In order to further confirm whether the intervention of 14-3-3 and spastin mediates nerve regeneration after spinal cord injury by targeting MTs at the site of spinal cord injury, acetylated tubulin and β-tubulin were stained to label stale MTs (Lacking of dynamics) and total MTs. As shown in figure S9A, the intensity of acetylated microtubules was remarkable decreased in the lesion site. Moreover, there was a clear boundary of acetylated MTs between the lesion site and the uninjured area. This may be ascribed to the activation of cell proliferation in the injured area after spinal cord injury which needs dynamic microtubules.

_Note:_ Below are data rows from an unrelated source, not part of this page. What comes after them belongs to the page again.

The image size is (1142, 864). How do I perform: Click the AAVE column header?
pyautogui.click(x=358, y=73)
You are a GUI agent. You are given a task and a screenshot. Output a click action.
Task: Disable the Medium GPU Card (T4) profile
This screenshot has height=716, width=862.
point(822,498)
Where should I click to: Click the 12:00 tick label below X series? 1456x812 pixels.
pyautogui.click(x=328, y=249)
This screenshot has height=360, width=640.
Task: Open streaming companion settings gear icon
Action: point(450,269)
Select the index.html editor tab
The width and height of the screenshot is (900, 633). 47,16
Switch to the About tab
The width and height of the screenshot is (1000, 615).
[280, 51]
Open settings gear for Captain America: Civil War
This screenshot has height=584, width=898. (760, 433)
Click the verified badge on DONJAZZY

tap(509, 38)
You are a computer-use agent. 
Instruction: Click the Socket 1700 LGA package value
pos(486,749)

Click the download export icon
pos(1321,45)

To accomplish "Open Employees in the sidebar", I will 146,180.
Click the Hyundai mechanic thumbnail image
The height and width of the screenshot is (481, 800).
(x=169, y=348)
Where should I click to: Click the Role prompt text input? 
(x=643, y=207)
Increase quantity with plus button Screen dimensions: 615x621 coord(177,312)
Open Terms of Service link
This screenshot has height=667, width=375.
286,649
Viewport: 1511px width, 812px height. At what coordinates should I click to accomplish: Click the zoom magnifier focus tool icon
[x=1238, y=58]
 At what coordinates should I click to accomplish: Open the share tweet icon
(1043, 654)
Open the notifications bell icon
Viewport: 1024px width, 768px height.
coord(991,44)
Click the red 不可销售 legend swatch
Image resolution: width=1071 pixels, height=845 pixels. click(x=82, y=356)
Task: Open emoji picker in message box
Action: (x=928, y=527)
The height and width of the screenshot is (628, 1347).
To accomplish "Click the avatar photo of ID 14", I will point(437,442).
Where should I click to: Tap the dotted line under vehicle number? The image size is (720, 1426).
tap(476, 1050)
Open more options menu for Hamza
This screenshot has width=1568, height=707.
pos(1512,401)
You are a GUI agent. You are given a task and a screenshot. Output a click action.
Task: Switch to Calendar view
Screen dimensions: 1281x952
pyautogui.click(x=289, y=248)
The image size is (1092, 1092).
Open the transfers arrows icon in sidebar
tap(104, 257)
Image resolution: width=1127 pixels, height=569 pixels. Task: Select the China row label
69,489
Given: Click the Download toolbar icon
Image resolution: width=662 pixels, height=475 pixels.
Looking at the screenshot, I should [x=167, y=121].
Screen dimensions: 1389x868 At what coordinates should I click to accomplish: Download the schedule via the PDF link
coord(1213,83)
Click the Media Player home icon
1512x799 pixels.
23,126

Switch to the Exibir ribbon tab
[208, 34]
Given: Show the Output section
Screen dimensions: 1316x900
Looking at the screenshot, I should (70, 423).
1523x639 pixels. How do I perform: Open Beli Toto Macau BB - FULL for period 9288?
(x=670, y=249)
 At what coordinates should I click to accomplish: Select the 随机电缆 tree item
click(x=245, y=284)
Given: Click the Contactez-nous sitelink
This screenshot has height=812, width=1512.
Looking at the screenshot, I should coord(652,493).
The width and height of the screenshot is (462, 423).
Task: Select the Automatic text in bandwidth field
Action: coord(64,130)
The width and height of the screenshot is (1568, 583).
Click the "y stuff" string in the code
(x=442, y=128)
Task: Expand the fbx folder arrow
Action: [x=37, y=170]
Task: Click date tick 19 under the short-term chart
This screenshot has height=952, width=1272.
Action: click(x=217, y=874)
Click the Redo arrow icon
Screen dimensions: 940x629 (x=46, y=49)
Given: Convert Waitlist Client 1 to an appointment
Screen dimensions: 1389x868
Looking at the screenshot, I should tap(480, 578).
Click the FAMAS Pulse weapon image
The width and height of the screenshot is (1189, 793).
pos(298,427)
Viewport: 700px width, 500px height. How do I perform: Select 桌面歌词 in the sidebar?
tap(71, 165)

Interestingly, we found the boundary of acetylated microtubules near the damaged area was unclear after application of FC-A, and the intensity of acetylated microtubules significantly decreased compared with the injury group, indicating that microtubules tended to be a dynamic state. However, after the application of spastazoline, the proportion of acetylated microtubules in the injury site increased significantly, and the boundary of acetylated microtubules in the injured area was unclear, indicating that the application of spastazoline led to a significant increase in the stability of the microtubules. In addition, the application of spastazoline can significantly reverse the enhancement of microtubule dynamics mediated by FC-A (Figure 5M&O). These experiments indicated that the administration of FC-A mediate nerve regeneration after spinal cord injury by affecting the MTs dynamics. In addition, these evidences also indicated that the FC-A and spastazoline can pass through the blood-brain barrier to reach the site of spinal cord injury.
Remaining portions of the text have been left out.